-- Excerpted data follows --
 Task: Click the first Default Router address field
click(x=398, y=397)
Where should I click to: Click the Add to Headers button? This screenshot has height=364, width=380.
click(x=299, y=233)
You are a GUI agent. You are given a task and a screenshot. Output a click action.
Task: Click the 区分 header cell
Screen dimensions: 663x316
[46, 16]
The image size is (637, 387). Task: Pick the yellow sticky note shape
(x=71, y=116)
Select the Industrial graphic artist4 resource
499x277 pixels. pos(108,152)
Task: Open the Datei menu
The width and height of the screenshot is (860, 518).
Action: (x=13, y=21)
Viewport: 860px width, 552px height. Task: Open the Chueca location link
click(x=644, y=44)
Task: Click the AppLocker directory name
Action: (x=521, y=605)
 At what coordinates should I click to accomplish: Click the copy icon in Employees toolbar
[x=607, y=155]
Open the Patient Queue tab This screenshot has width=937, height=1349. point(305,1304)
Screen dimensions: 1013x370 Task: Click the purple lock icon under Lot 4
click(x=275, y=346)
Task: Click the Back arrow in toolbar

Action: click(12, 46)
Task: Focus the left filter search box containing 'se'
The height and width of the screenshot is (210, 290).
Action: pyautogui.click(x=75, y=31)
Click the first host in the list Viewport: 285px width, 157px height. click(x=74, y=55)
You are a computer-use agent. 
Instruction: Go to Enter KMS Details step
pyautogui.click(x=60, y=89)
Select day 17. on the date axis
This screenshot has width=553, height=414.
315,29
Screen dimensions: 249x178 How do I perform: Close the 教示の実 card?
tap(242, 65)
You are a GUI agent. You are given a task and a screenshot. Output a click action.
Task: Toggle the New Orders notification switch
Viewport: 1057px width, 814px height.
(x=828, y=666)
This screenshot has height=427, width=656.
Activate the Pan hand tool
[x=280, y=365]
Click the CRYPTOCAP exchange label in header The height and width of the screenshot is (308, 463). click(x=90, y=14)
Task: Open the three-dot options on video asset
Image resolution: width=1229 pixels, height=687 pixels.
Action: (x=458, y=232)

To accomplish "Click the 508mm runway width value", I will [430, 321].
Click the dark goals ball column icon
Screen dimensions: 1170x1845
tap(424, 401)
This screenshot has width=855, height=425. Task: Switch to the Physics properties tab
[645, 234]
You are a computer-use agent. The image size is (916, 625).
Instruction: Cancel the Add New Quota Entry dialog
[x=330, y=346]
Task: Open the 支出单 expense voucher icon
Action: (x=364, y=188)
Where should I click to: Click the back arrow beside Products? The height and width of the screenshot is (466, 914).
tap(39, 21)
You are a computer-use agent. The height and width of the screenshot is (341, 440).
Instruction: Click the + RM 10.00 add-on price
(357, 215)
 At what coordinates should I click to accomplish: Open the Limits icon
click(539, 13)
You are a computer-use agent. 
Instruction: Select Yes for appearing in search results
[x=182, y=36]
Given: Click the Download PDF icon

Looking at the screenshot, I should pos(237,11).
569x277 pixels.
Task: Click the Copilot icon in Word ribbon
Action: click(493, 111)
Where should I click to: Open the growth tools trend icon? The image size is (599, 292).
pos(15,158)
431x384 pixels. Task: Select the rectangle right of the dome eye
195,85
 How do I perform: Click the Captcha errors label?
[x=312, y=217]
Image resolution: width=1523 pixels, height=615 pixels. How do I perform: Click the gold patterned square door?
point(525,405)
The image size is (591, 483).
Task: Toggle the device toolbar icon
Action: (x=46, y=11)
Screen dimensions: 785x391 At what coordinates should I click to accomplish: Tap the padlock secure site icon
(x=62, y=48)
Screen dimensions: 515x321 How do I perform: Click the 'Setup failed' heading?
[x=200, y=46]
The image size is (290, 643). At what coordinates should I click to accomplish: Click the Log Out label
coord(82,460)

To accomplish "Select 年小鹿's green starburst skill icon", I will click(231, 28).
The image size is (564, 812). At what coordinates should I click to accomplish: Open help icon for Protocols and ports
-- Excerpted data concluded --
Your output should consist solely of the lines from the beginning of the entries through the line containing "Task: Click the 区分 header cell", reproduced exactly.

## Exercise response
 Task: Click the first Default Router address field
click(x=398, y=397)
Where should I click to: Click the Add to Headers button? This screenshot has height=364, width=380.
click(x=299, y=233)
You are a GUI agent. You are given a task and a screenshot. Output a click action.
Task: Click the 区分 header cell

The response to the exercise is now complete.